__KUTIPAN TEKS__

Lihat ke Halaman Asli

Tita Mayang Sari

I've a bachelor of law from Bengkulu University and i'm currently a student in the master's program at Diponegoro University with a concentration in economics and business law

Pertanggungjawaban Korporasi dalam Tindak Pidana Lingkungan Hidup Berdasarkan Asas Vicarious Liability

Diperbarui: 26 September 2024   09:02

Kompasiana adalah platform blog. Konten ini menjadi tanggung jawab bloger dan tidak mewakili pandangan redaksi Kompas.

__PERMINTAAN A__
Menurut kutipan teks, kapan tulisan ini terakhir diperbarui?
__PERMINTAAN B__
Salin sebagian kutipan teks tanpa mengubah apa pun. Mulai dari bagian yang memuat "Diperbarui: 26 September" dan berhenti setelah "pandangan redaksi Kompas.".

__ISI DATA__
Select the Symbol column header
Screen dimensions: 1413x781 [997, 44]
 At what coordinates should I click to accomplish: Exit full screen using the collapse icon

__JAWABAN BENAR A__
26 September 2024, pukul 09:02.

__JAWABAN BENAR B__
Diperbarui: 26 September 2024   09:02

Kompasiana adalah platform blog. Konten ini menjadi tanggung jawab bloger dan tidak mewakili pandangan redaksi Kompas.